Introduction

Numerous studies demonstrate that the distribution of species richness and abundance depend on both local and landscape variables1,2,3. However, studying the relationships between landscape and species distributions remains challenging because the shape and the scale of landscape effects are unknown4 and can be missed if assessed at an incorrect scale5. The studied data usually contains georeferenced observations at point sites, named response variables hereafter, and the description of several landscape spatial variables, named landscape variables hereafter. Their studies are often referred to as focal patch studies6. To identify the scale of landscape variable effects, the common approach consists of the following: (i) a priori defining a set of scales; (ii) creating summary variables by computing measures of the landscape variables within discs or rings of radii equal to each scale centered on the observation sites (named buffers hereafter); and (iii) applying a regression model to the response variable with the summary variables as the explanatory variables, for example, a linear model or a random forest algorithm7. For each landscape variable, the scale of effect is then considered to be the size of the buffer best explaining the response variable.

The main disadvantage of this method is that the number of explanatory variables artificially increases with the number of spatial scales considered. One then faces a complex statistical dilemma, which is dealing with numerous explanatory variables that by their construction are highly correlated. Consequently, the potential scales chosen are often too few and their ranges are too limited8. Finally, the effect of a landscape variable is modelled as uniform within the buffer and as null outside it9, which is unrealistic and biologically unjustified as a continuously decreasing effect is expected10. Several new methods based on distance-weighted effects have been proposed to model a distance-decreasing effect11,12,13, but they explore a limited predefined set of spatial scales for predictors.

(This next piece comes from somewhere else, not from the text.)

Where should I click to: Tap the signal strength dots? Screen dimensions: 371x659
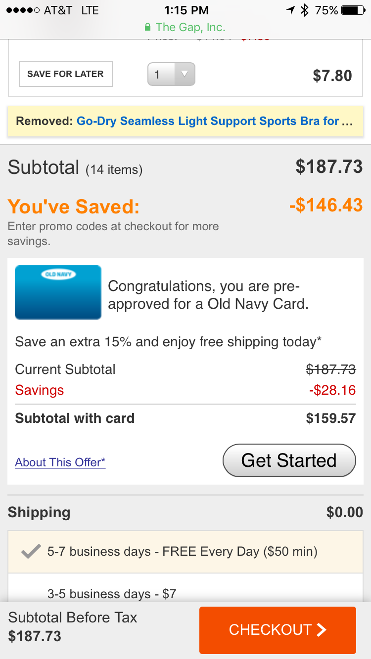(22, 10)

Other methods quantified the scale of landscape effects without an a priori choice of spatial scales9,14. However, none of these methods are yet implemented in a ready-to-use software. Huais15 proposed a very convenient R function “multifit” to select scales but with some limitation (it is not distance weighted, requires the choice of a set of scales), while calling for further developments of such a method to generalise this type of automated analysis. At present the analysis of landscape effects on population parameters (e.g. abundance or occurrence) therefore remains complex and the results obtained with the methods mentioned above are not easily comparable.

Here we present a general method for landscape effect analysis. We implemented this method in “siland”, a package for the R statistical computing environment. Based on a sequential maximum likelihood estimation procedure, our method improves current methods by providing the joint estimation of the effects of landscape variables as well as the spatial scales of these effects and by allowing comparisons between two spatial effects models. In the first model, Bsiland method hereafter (B for buffer), the effect of a landscape variable is modeled as in classic methods based on focal sample site, i.e. considered as constant over a disc centered on the observation point. But contrarily to the previous method, it does not require a first definition of tested radii since the optimal buffer radii are estimated. In the second model the effect of landscape is based on a weighted distance, as in the framework proposed by Chandler9. The decrease in weight with distance is modeled by a Spatial Influence Function (SIF). The parameter of the SIF defined the scale of effect of a landscape variable. In this second method, named Fsiland (F for function), the parameters of the SIFs are estimated for each landscape variable.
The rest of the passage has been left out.